SENSE DOCUMENTATION CENTER OPENS IN PULA

Opening of Sense Documentation Center in Pula

SENSE documentation center will be a unique place where the events that took place in the former Yugoslavia in the 1990's will be shown throughthe history of the trials before the ICTY, and SENSE's audio-visual archive about the work of the Tribunal will „tell a story“ about the events that shaped the history of the former Yugoslavia, said the Chief Prosecutor of the International Criminal Tribunal for the Former Yugoslavia Serge Brammertz at the opening of the SENSE – Center for Transitional Justice in Pula.

On the same occasion, the exhibition called Targeting monuments has been opened at the Center's premises. The exhibition is based on the interactive narrative Targeting history and memory, produced by SENSE Center. The narrative elaborates how crimes against cultural, historic and religious heritage, committed during the wars in Croatia, Bosnia -Herzegovina and Kosovo in the 1990's, were investigated, reconstructed and prosecuted at the ICTY.

„This Center will enable the creation of the forum for the education of the future generations on the legacy of the trials before the Tribunal“, said Brammertz.

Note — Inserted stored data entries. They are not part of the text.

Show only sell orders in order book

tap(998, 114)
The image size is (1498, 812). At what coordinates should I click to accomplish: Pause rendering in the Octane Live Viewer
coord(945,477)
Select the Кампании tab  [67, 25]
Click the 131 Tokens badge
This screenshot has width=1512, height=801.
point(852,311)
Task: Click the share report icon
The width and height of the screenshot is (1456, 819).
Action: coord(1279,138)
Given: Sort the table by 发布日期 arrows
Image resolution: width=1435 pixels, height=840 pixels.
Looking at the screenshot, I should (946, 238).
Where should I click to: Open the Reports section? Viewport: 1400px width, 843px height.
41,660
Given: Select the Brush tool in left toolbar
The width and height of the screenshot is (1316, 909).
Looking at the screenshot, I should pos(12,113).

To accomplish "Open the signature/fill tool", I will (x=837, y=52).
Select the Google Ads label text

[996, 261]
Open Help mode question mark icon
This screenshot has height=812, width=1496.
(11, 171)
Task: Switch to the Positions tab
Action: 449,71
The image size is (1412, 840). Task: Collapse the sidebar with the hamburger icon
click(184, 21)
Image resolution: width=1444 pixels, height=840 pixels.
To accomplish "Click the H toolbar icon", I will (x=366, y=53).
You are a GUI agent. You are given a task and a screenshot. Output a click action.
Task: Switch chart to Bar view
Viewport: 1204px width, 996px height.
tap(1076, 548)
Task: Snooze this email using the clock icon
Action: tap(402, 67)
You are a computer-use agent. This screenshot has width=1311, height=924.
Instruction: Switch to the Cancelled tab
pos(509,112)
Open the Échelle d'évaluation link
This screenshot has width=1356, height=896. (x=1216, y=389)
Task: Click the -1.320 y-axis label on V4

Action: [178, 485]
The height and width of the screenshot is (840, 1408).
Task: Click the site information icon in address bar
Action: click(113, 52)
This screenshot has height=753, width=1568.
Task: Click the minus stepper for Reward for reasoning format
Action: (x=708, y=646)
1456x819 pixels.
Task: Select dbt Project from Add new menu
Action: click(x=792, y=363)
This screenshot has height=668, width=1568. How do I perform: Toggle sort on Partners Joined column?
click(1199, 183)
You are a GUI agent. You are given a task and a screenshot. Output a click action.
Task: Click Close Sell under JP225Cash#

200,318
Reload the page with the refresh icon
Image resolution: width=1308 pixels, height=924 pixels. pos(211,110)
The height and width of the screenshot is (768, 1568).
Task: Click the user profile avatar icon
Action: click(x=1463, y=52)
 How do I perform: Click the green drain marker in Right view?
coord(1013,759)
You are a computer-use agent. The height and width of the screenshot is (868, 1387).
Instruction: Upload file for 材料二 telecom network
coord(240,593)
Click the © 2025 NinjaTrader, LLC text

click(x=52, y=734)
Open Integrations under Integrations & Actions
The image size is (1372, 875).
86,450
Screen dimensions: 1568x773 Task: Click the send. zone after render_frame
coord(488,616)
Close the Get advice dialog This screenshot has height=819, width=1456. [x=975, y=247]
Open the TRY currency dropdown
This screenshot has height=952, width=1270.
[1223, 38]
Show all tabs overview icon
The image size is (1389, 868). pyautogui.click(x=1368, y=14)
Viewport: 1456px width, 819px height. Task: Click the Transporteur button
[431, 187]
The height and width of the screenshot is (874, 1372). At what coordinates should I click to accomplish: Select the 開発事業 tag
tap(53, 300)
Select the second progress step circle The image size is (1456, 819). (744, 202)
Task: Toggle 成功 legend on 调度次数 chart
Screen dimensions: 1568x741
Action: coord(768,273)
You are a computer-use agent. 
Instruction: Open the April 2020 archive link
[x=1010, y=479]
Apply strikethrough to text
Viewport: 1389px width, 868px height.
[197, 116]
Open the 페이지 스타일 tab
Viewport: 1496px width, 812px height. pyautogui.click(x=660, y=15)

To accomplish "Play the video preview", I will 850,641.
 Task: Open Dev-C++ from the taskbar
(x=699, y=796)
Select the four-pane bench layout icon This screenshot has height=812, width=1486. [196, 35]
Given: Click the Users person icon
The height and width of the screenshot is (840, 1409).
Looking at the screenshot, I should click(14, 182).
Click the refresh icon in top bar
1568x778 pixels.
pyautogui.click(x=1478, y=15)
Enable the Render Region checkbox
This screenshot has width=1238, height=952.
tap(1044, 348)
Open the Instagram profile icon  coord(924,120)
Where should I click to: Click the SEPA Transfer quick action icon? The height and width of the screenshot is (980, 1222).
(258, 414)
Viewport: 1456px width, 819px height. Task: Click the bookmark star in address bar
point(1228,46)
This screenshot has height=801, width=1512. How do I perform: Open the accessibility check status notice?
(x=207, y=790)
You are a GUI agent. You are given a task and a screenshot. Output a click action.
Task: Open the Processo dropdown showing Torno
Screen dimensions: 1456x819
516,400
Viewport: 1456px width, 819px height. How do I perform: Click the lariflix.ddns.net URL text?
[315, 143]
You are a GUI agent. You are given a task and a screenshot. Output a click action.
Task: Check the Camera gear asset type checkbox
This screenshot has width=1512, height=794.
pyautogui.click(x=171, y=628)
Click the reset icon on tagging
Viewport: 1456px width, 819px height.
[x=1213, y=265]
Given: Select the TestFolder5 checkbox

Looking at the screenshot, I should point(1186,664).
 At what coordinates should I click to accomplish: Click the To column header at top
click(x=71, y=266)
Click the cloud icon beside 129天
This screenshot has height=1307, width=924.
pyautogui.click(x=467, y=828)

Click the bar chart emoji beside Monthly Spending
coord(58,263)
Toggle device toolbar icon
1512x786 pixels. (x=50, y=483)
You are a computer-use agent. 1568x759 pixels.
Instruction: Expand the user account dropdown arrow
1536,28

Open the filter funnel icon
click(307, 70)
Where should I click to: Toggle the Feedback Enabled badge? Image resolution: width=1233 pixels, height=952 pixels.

In the past 18 years SENSE New Agency, which has transformed into SENSE Transitional Justice Center, published thousands of reports and analyses about the trials before the Tribunal, produced 722 weekly TV programmes, seven documentaries, four interactive narratives and collected the material for documentation centers in Srebrenica and Pristina. Its extensive archive will serve as a documentation, academic and educational center for the area of the whole former Yugoslavia.

In her address at the opening of the SENSE center, Pula deputy major Elena Puh Belci said that Pula's citizens are proud of the tolerance and coexistence in their town.

The war crimes prosecutors form Croatia, Bosnia-Herzegovina and Serbia were also present at the opening ceremony.

The destruction of cultural heritage, its prosecution, the problem of divided societies in South-East Europe and the education of the young about the issues were discussed at the international conference that took place a day later, on Saturday, at the premises of the SENSE center. It was organized as a joint project of five civil society organizations from Croatia, B-H, Serbia and the Netherlands, with the financial support of the EU's Remembrance - Europe for citizens - programme 

„Justice cannot be done if you do not work together, if you do not resist the attempts to turn you into adversaries... Reconciliation and agreement on the recent past is needed more than ever“, said Brammertz at the conference.